Debo confesar que tengo un tema con las novelas policiales: me harté de ellas. Bah, de todo lo policial, pues a mi esposa le encanta ver esas series. Así que ando siempre saturado de ellas. A pesar de ese contexto, leí tres novelas policiales el verano pasado: Una novela de barrio (2007) de Francisco González Ledesma, Tengo los cuatro ases (1977) y ¿Hay algo mejor que el dinero? (1960) de James Hadley Chase. El primero se lo había regalado a mi mamá en alguna fecha especial. Me impactó leer la dedicatoria cuando lo abrí. Es una novela policial negra, que no es de mi gusto, pero me entretuvo, a pesar de que el protagonista es de esos héroes que están en retirada, viejos, por jubilarse y que vienen a hacer una última misión. Ambientada en España, es prescindible. Las otras dos novelas me permitieron conocer a Chase, un maestro del suspenso según la publicidad de ambos libros. Me di cuenta de que el hombre, a pesar de no haber puesto nunca un pie en Estados Unidos, había desarrollado, desde su Francia natal, una gran capacidad para pintar la sociedad norteamericana. Las situaciones son recurrentes: un protagonista desesperado, siempre escasez de dinero, una oportunidad magnífica, un fiasco, mujeres de por medio, chantajes, muerte y desenlaces que, en parte, sorprenden. Autor prolífico, supe después. Sí, entretiene y permite viajar a un pasado siglo XX que me parece cada vez más simple, más lejano.

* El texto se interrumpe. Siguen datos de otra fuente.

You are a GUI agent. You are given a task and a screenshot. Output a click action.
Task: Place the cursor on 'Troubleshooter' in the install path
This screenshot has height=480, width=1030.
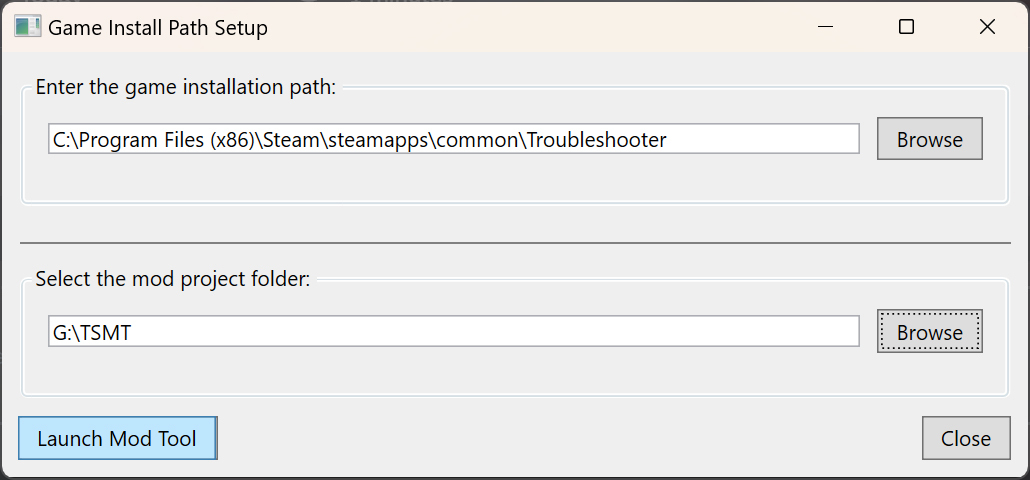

Cierro el recuerdo de mi verano de ficción con un libro que también le regalé a mi mamá, pero que nunca leí mientras ella vivía, El amante japonés (2015) de Isabel Allende. Se lo regalé quizás como agradecimiento por haberme hecho leer La casa de los espíritus (1982) de la chilena. En su momento me encantó, al igual que la película protagonizada con Jeremy Irons. Leí la novela, que me atrapó, pero me dejó sensaciones encontradas. ¿Por qué? Pues porque Allende, me da la sensación, pretende, con un pase mágico de último momento, desestructurarnos todo. Creo que lo logra, pero en realidad lo había hecho antes de ese final. ¿Por qué? Porque nos hace leer la historia de amor no correspondido de una anciana. ¿Cómo una anciana puede tener un amante? No me entraba en la cabeza, tal vez como al nieto del personaje en el libro. Sí, también hay un viaje por la historia de Estados Unidos, la Segunda Guerra Mundial, la discriminación a los japoneses y, obvio, una historia de amor más contemporánea. Me divirtió, pero luego, al bucear en Internet, me llevé el fiasco de descubrir que, según la crítica especializada, Isabel Allende no es una gran escritora, sino una mera “escribidora”. Definitivamente, de literatura de ficción cada vez entiendo menos. O, la verdad… ¿será que nunca entendí nada? No importa, pasé un verano hermoso. Gracias, mamá.